Is it better to have less products vs. every product imaginable?  How do you view current CSE players that are gradually enabling social features like Pronto?
The whole point of ThisNext and social shopping is obviating the need to wade through masses of data -- I don't want to look at every single bike pedal or whatever that's out there.

Anybody that doesn't make that core distinction between discovery and search is going to try and compete with Amazon and their reviews.  The value proposition there is to be comprehensive -- this isn't what ThisNext wants to be.  We want to cover categories that people care about and want to show  only the top 3% of products.  And any product can be in that top 3%.  It's based solely on what the relevant community says should be there.

CSEs are largely still review-oriented and are still in the search paradigm. 

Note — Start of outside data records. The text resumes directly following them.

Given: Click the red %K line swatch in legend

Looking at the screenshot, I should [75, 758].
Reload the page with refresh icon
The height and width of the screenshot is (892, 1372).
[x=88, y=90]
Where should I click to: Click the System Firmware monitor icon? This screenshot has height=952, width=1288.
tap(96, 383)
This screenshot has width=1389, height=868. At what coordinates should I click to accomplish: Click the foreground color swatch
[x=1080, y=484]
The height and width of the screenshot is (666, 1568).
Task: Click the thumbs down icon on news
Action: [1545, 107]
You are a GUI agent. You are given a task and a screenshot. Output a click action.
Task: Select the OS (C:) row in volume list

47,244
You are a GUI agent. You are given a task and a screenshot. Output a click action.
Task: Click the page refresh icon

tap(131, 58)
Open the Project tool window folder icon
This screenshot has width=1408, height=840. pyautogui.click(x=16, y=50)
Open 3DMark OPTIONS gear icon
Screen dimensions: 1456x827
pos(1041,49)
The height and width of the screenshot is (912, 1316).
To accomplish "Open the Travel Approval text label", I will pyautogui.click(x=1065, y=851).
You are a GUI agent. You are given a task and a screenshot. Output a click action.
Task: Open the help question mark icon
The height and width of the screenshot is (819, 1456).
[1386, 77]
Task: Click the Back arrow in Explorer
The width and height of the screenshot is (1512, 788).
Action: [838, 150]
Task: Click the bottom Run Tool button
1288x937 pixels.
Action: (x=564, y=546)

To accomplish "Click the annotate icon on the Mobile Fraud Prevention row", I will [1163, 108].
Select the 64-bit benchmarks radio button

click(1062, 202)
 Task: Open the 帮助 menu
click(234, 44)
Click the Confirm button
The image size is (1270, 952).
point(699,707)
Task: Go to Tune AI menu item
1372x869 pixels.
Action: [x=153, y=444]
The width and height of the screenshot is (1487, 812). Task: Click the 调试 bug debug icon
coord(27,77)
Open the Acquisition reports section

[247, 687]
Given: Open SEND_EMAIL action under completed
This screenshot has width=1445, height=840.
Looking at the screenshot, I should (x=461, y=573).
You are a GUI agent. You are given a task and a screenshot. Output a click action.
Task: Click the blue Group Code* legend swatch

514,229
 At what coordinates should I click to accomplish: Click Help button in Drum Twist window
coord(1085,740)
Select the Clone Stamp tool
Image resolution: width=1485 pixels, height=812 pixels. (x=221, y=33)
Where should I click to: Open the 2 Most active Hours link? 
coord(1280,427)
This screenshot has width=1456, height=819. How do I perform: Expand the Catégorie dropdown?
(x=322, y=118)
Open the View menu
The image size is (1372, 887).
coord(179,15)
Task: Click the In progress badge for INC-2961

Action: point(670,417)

What's the difference between search and discovery?
Search is knowing in advance what you're looking for, to varying degrees of specificity.  If I want a digital camera or whatever and type in magic words, I'm now saying this is the specific item I want and here's a specific price comparison, with reliability and trust ratings.  It's very purchase / intent-driven and then I'm done, like an errand.  It's usually only good for something you really want to research.

Discovery is more akin to window shopping in cases where one doesn't know specifically what one is going to buy, so it's a browsing experience.  It's a situation where you might have some idea where to start but walked out with other stuff you probably didn't think you were going to particularly buy, nor you know what specific item you were going to buy before walking in.

Another perspective is that not everybody is an expert in everything and this platform provides a way to get the information one needs without doing all the research.  Instead, people can identify and connect with the experts.  The current search paradigm sets it up so that you as a shopper really have to do the research.

Most of the products people buy are emotionally / aesthetically driven and researching isn't really a productive exercise.  There's a scale problem here -- finding someone who's taste / lifestyle is similar to one's own.

Here's the key point: a lot of social shopping sites that are emerging make no distinction between recommendation and review.  Reviews are still part of the search paradigm -- showing you 400 different cell phones -- but ThisNext is about showing great stuff.  We want to show you the top 1% of products in specific areas, driven by people's opinions you trust.